Task requirements —
The reply is to be an exact repetition of the entries that follow, with each picture left out.

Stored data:
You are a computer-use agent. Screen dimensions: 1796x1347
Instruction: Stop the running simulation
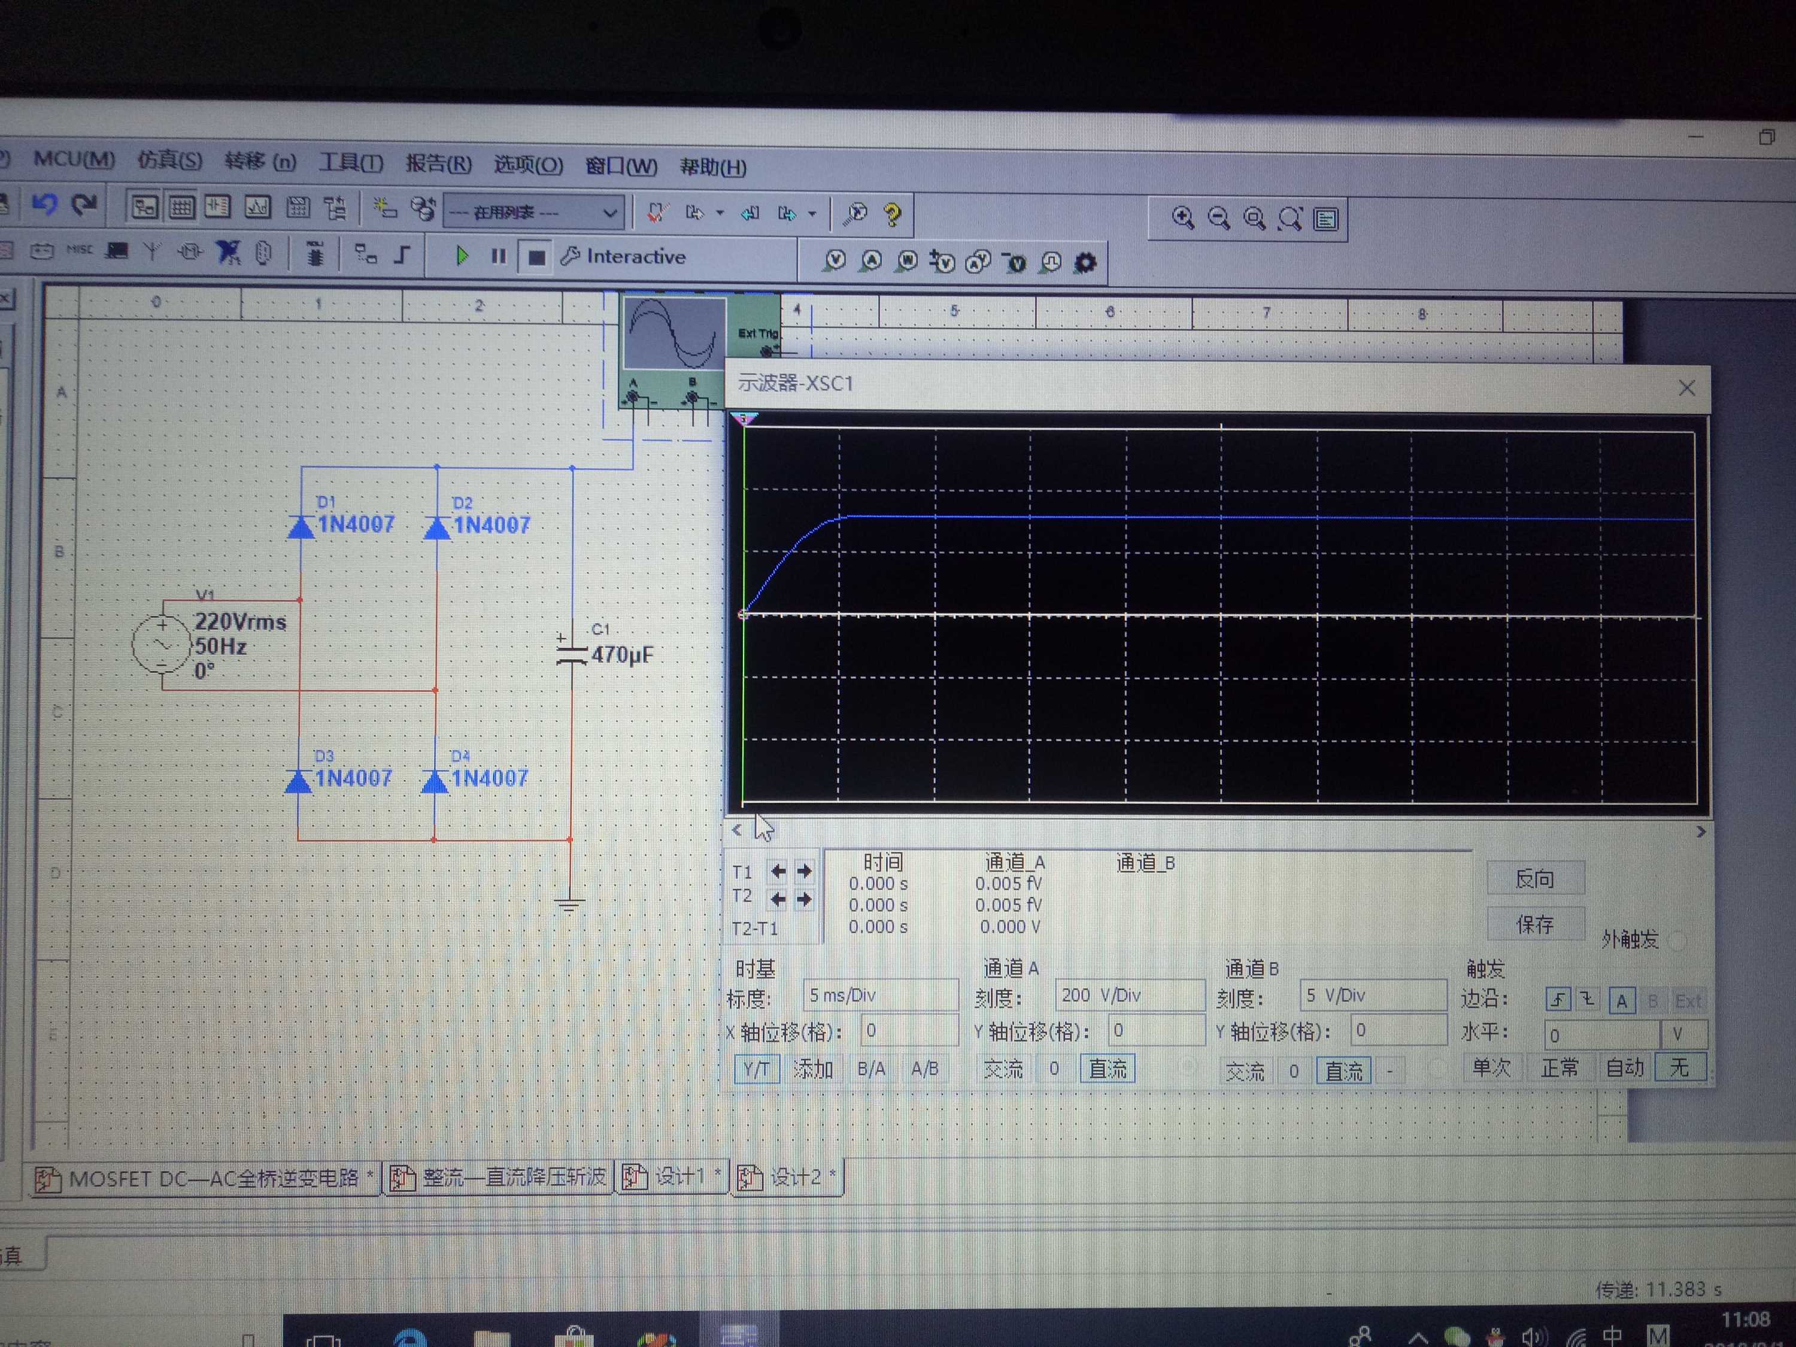click(x=536, y=257)
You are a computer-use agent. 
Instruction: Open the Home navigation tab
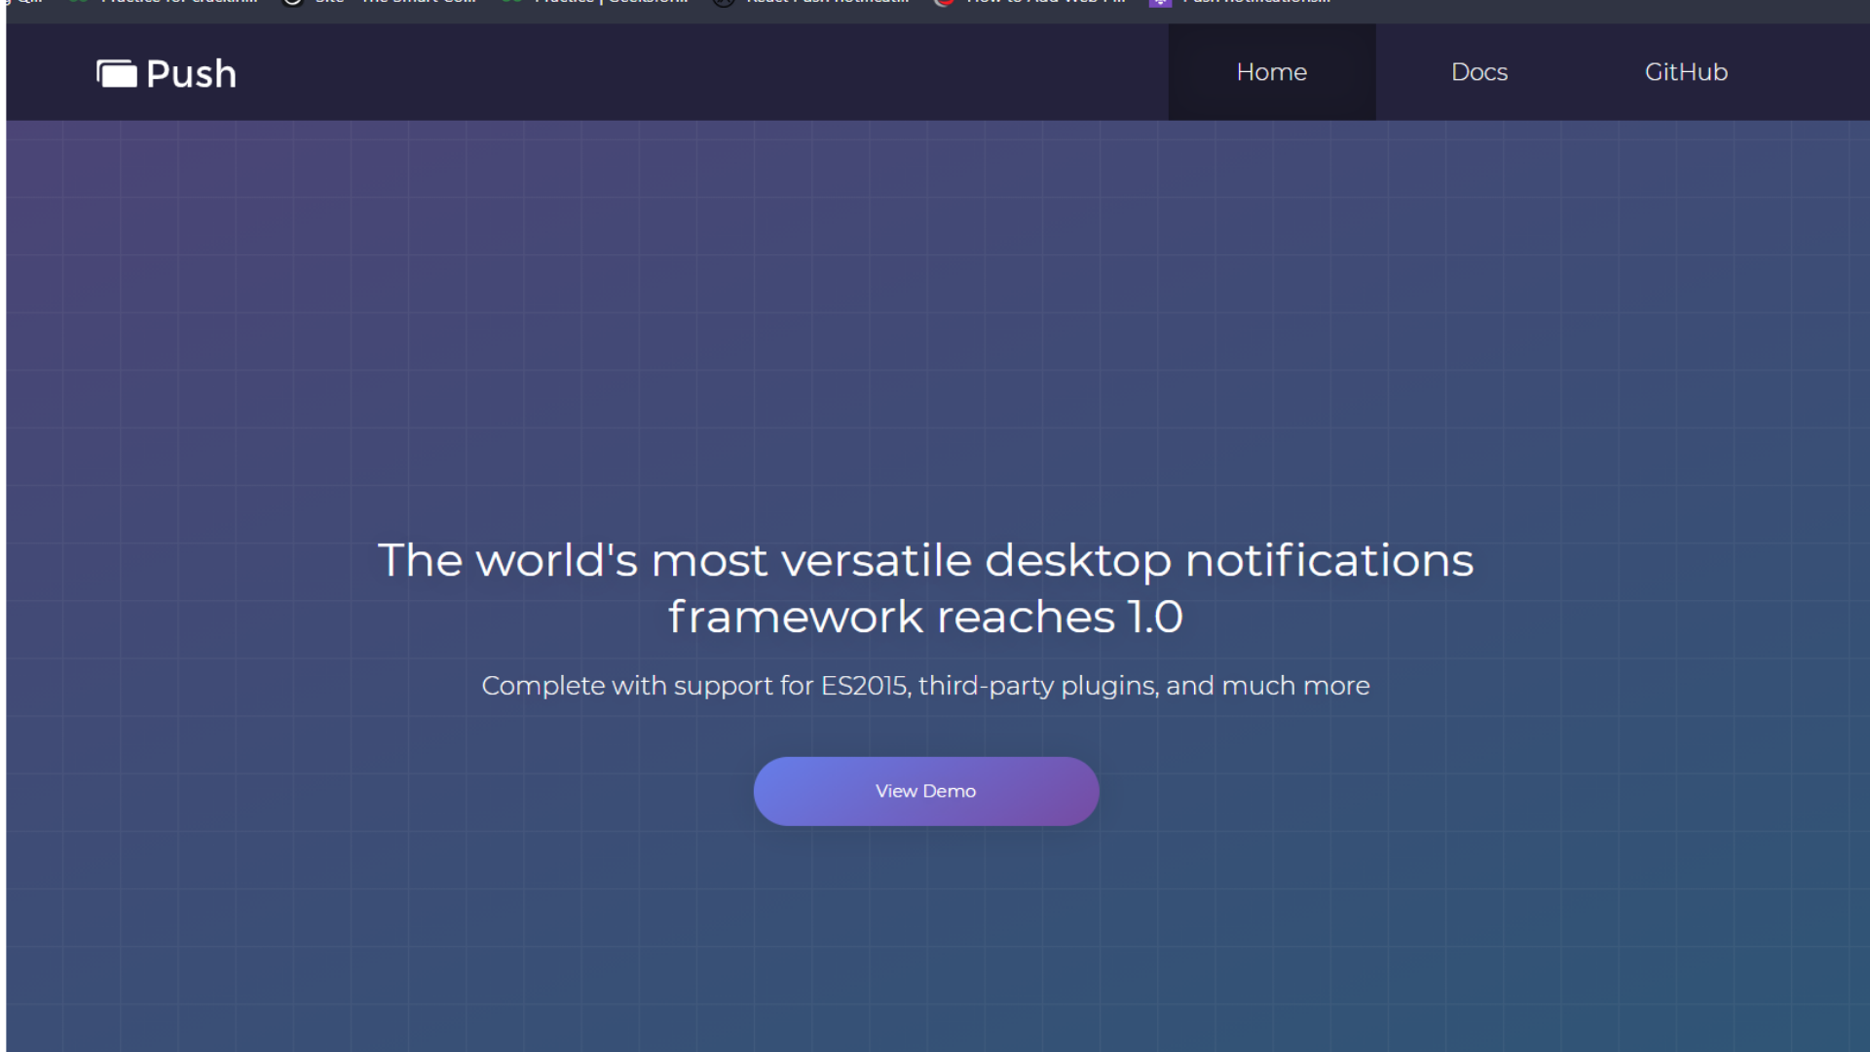coord(1271,72)

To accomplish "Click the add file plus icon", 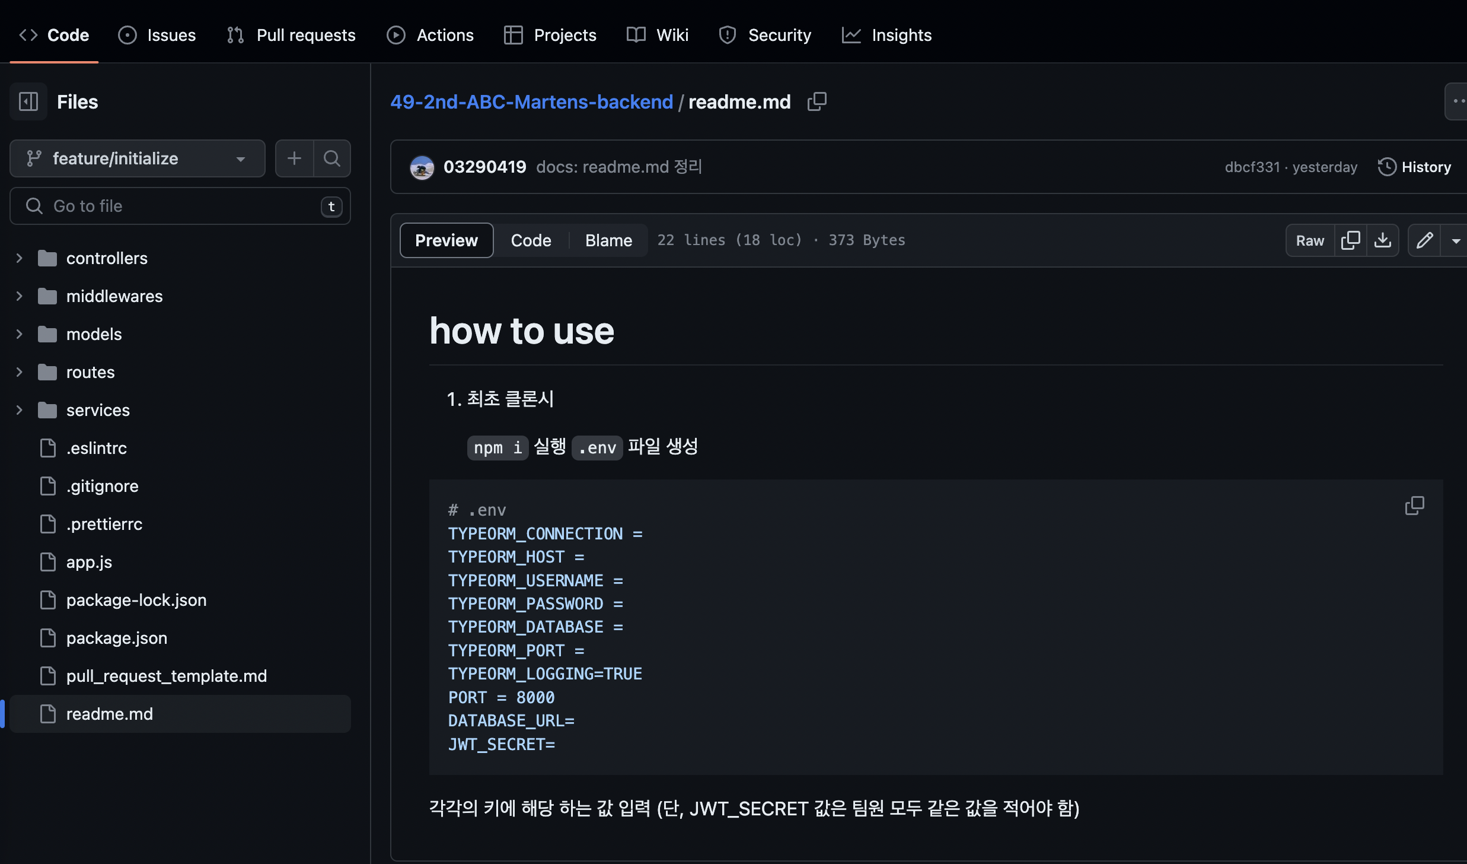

Result for this task —
You are a computer-use agent. Screen dimensions: 1796x1347
Instruction: Stop the running simulation
click(x=536, y=257)
You are a computer-use agent. 
Instruction: Open the Home navigation tab
coord(1271,72)

To accomplish "Click the add file plus icon", 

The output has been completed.